The theme echoes the other injection style flaws. Do not let untrusted input drive a powerful operation.

  1. Do not deserialize untrusted data with rich, code capable formats. This is the real fix, and it is worth stating first because everything else is a fallback. If input comes from a user, do not feed it to a deserializer that can instantiate arbitrary objects.
  2. Prefer simple data formats. Exchange data as plain JSON, a lightweight text format that represents only data such as numbers, strings, and lists, parsed into known structures, rather than serialised language objects. The principle is a good one to keep in your head: data should be data, not a recipe for building objects.
  3. Verify integrity.

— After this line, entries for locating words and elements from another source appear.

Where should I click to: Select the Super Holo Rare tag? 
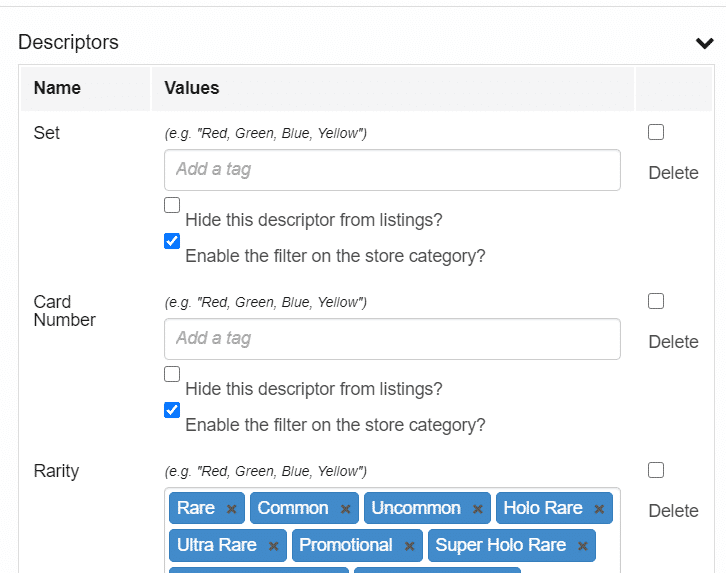pos(501,545)
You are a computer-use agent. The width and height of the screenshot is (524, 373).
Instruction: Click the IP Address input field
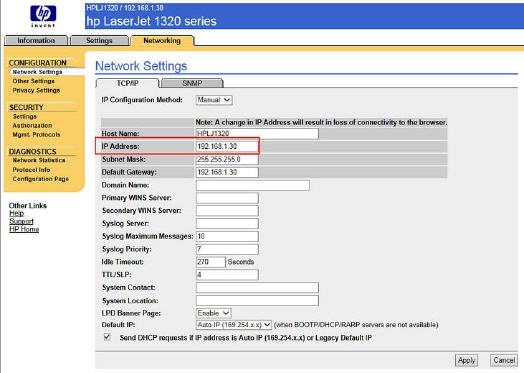click(x=227, y=146)
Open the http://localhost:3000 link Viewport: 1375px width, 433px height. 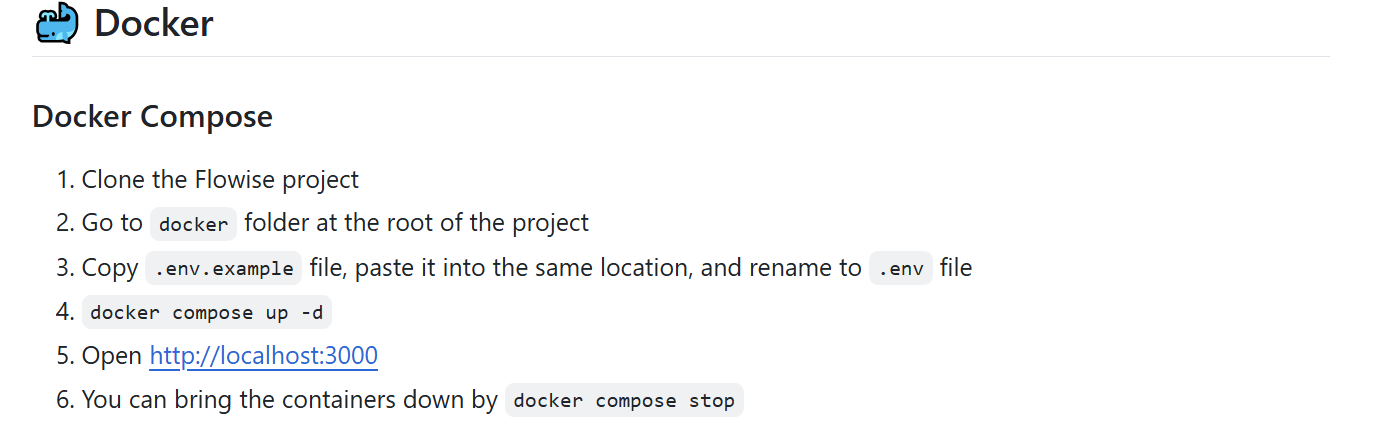coord(264,355)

Where you genuinely must round trip serialised data through a client, attach a cryptographic signature, a tamper evident seal the server creates with a secret key. On the way back in, the server checks the seal and refuses anything it did not produce itself, so an attacker cannot swap in their own payload undetected.
  4. Constrain types. If a rich deserializer is truly unavoidable, lock it down to an allowlist of expected, safe types, a short list of exactly what it is permitted to build, rather than letting it construct anything the data names.
  5. Keep libraries patched. Gadget chains are often discovered inside popular libraries. Staying current on updates removes known chains as maintainers close them off, which shrinks the toolkit an attacker has to work with.

A simple mental model

Ask one question of any deserialization in your system: if an attacker wrote these exact bytes, what is the worst that could happen? If the honest answer is "they could build objects and run methods of their choosing", you are relying on nobody ever tampering with the input. That is not a security control, it is a hope.

The takeaway

Insecure deserialization happens when an application rebuilds objects from data it does not trust, and the act of rebuilding can run code or trigger harmful gadget chains, sometimes reaching remote code execution. The dependable answer is to never deserialize untrusted input with a format that can construct arbitrary objects. Use plain data formats, verify integrity when data must travel, constrain the types a deserializer may build, and keep the powerful deserializers well away from anything an attacker can touch. It is the same lesson as SQL injection and command injection in a subtler disguise: untrusted input should never become executable behaviour.